Edgar Padilla

Personal information
- Born: 9 May 1975 (age 51) Toa Alta, Puerto Rico
- Listed height: 6 ft 2 in (1.88 m)
- Listed weight: 175 lb (79 kg)

Career information
- High school: Central (Springfield, Massachusetts)
- College: UMass (1993–1997)
- NBA draft: 1997: undrafted
- Position: Guard

= Edgar Padilla =

Puerto Rican basketball player

Edgar Padilla (born 9 May 1975) is a Puerto Rican basketball player. He competed in the men's tournament at the 1996 Summer Olympics.

Padilla grew up in Santurce, Puerto Rico as a child of two deaf parents. His mother was deafened by meningitis at age 5 and his father was illiterate and did not know Spanish or English. When Padilla was 14, his parents moved the family to Springfield, Massachusetts. Padilla played high school basketball at Springfield Central High School with Travis Best.
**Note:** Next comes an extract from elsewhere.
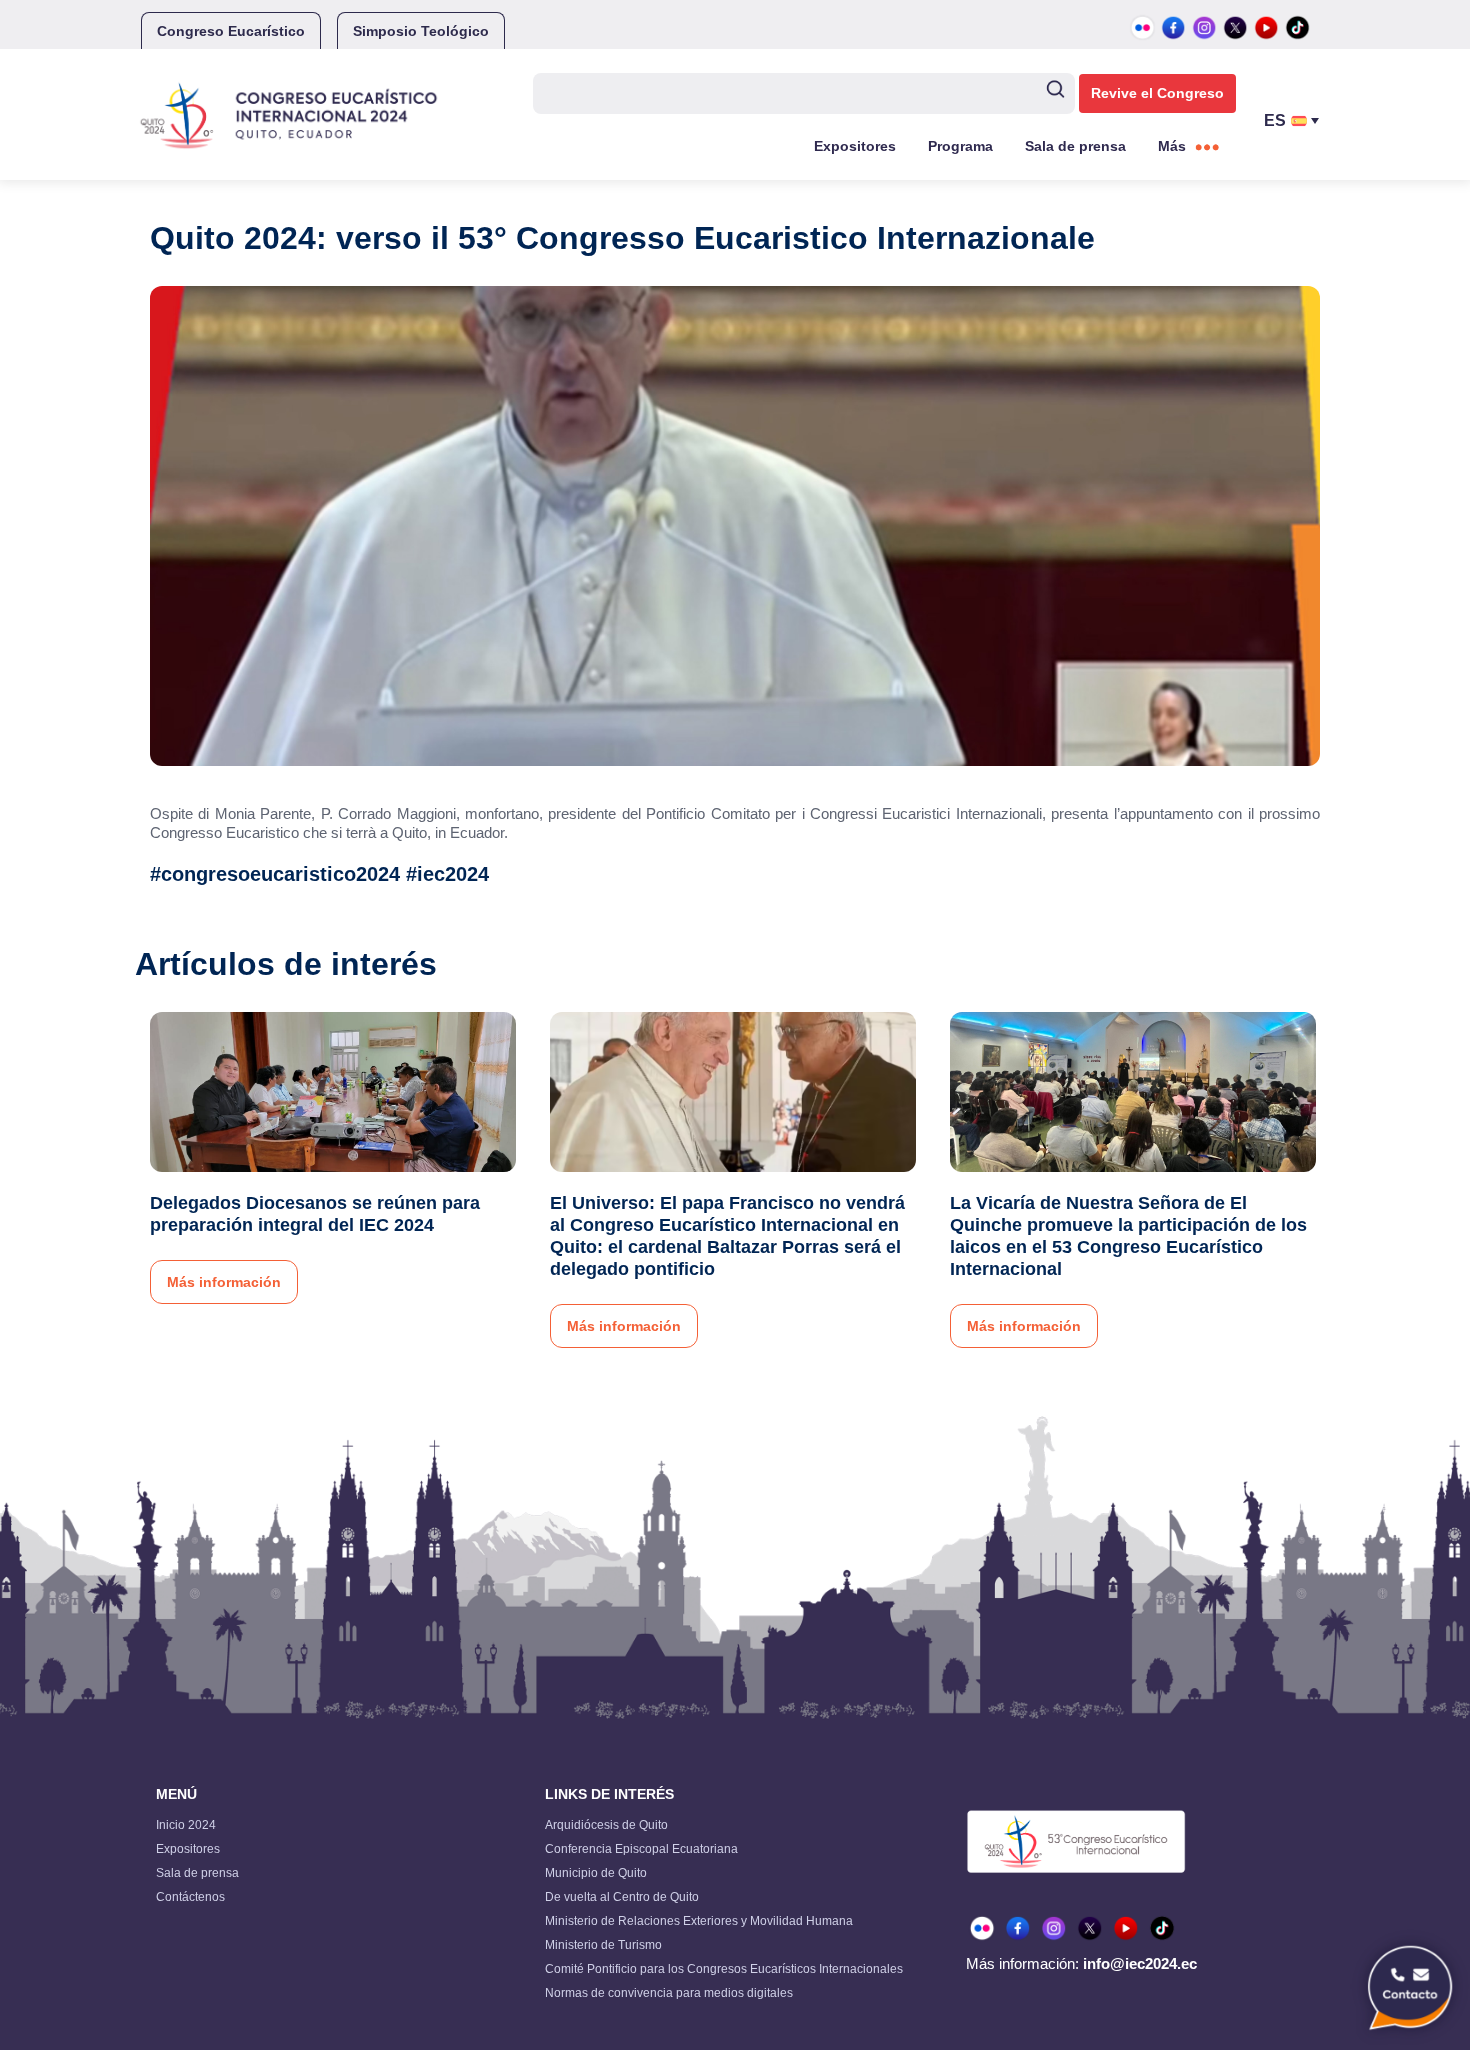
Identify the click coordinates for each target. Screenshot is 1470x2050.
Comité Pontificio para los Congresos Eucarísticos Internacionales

They led the school to an undefeated record and state championship. After high school, he played with his older brother, Giddel, on the very successful UMass Minutemen basketball teams of the 1990s. Padilla set career and single-season records in steals for UMass.

After college, he played professionally in Puerto Rico and became a real estate agent. As of 2021, he was the executive director of a hospital in Carolina, Puerto Rico.